PGVector (PostgreSQL + pgvector)
Example Code: examples/knowledge/vectorstores/postgres
PGVector is a vector store implementation based on PostgreSQL + pgvector extension, supporting hybrid retrieval (vector similarity + text relevance).
Basic Configuration
Configuration Options
Connection Configuration
PGVector supports two connection configuration methods (in priority order from high to low):
1. Direct Connection Configuration
2. Use Registered Instance
Reuse a PostgreSQL instance already registered in storage/postgres, suitable for scenarios where multiple components share the same database connection.
Priority Rules:
- WithPGVectorClientDSN() / WithHost()... > WithPostgresInstance()
- If multiple methods are specified simultaneously, the higher priority takes effect
| Option | Description | Default Value |
|---|---|---|
WithPGVectorClientDSN(dsn) |
PostgreSQL connection string | - |
WithHost(host) |
Database host address | "localhost" |
WithPort(port) |
Database port | 5432 |
WithUser(user) |
Database username | - |
WithPassword(password) |
Database password | - |
WithDatabase(database) |
Database name | "trpc_agent_go" |
WithTable(table) |
Table name | "documents" |
WithSSLMode(mode) |
SSL mode | "disable" |
WithPostgresInstance(name) |
Use registered PostgreSQL instance | - |
Vector Configuration
| Option | Description | Default Value |
|---|---|---|
WithIndexDimension(dim) |
Vector dimension (must match embedding model) | 1536 |
WithVectorIndexType(type) |
Vector index type (VectorIndexHNSW / VectorIndexIVFFlat) |
VectorIndexHNSW |
WithHNSWIndexParams(params) |
HNSW index parameters (M, EfConstruction) | M=16, EfConstruction=64 |
WithIVFFlatIndexParams(params) |
IVFFlat index parameters (Lists) | Lists=100 |
Hybrid Search Configuration
| Option | Description | Default Value |
|---|---|---|
WithEnableTSVector(enabled) |
Enable text search vector | true |
WithHybridSearchWeights(vector, text) |
Hybrid search weights (vector/text), only applies in Weighted mode | 0.7, 0.3 |
WithHybridFusionMode(mode) |
Hybrid search fusion mode (HybridFusionWeighted / HybridFusionRRF) |
HybridFusionWeighted |
WithRRFParams(params) |
RRF parameters (K and CandidateRatio), only applies in RRF mode | K=60, CandidateRatio=3 |
WithLanguageExtension(lang) |
Text tokenization language extension (e.g., zhparser/jieba) | "english" |
Search Configuration
| Option | Description | Default Value |
|---|---|---|
WithMaxResults(n) |
Default search result count | 10 |
WithDocBuilder(builder) |
Custom document builder | Default builder |
WithExtraOptions(opts...) |
Inject custom PostgreSQL ClientBuilder config, no need to care by default | - |
Field Mapping (Advanced)
| Option | Description | Default Value |
|---|---|---|
WithIDField(field) |
ID field name | "id" |
WithNameField(field) |
Name field name | "name" |
WithContentField(field) |
Content field name | "content" |
WithEmbeddingField(field) |
Embedding field name | "embedding" |
WithMetadataField(field) |
Metadata field name | "metadata" |
WithCreatedAtField(field) |
Created at field name | "created_at" |
WithUpdatedAtField(field) |
Updated at field name | "updated_at" |
Full-Text Search
PGVector supports full-text search (TSVector), which can be used for Keyword Search and Hybrid Search.
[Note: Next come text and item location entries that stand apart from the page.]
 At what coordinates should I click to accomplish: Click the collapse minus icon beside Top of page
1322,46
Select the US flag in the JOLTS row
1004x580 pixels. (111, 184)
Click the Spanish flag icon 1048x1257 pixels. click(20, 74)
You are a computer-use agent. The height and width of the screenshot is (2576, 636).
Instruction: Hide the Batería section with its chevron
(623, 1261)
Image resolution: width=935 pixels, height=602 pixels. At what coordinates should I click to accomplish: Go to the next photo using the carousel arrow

⚠️ Important: Keyword Search and Hybrid Search require enabling PostgreSQL full-text search functionality via
WithEnableTSVector(true).
Search Mode Support
| Search Mode | Requires TSVector | Description |
|---|---|---|
| Vector Search | ❌ | Uses vector index only |
| Keyword Search | ✅ Required | Depends on PostgreSQL tsvector full-text index |
| Hybrid Search | ✅ Required | Uses both vector index and tsvector index |
| Filter Search | ❌ | Metadata filtering only |
If WithEnableTSVector(true) is not enabled:
The system will automatically downgrade the search mode without error: - When attempting Keyword/Hybrid search → Automatically downgrades to Vector Search (if vector available) or Filter Search (if no vector) - INFO logs will be output indicating the downgrade reason
Note: The default call chain from SearchTool to VectorStore does not actively specify SearchModeKeyword, so Keyword Search is typically not triggered; instead, the default Vector or Hybrid search is used.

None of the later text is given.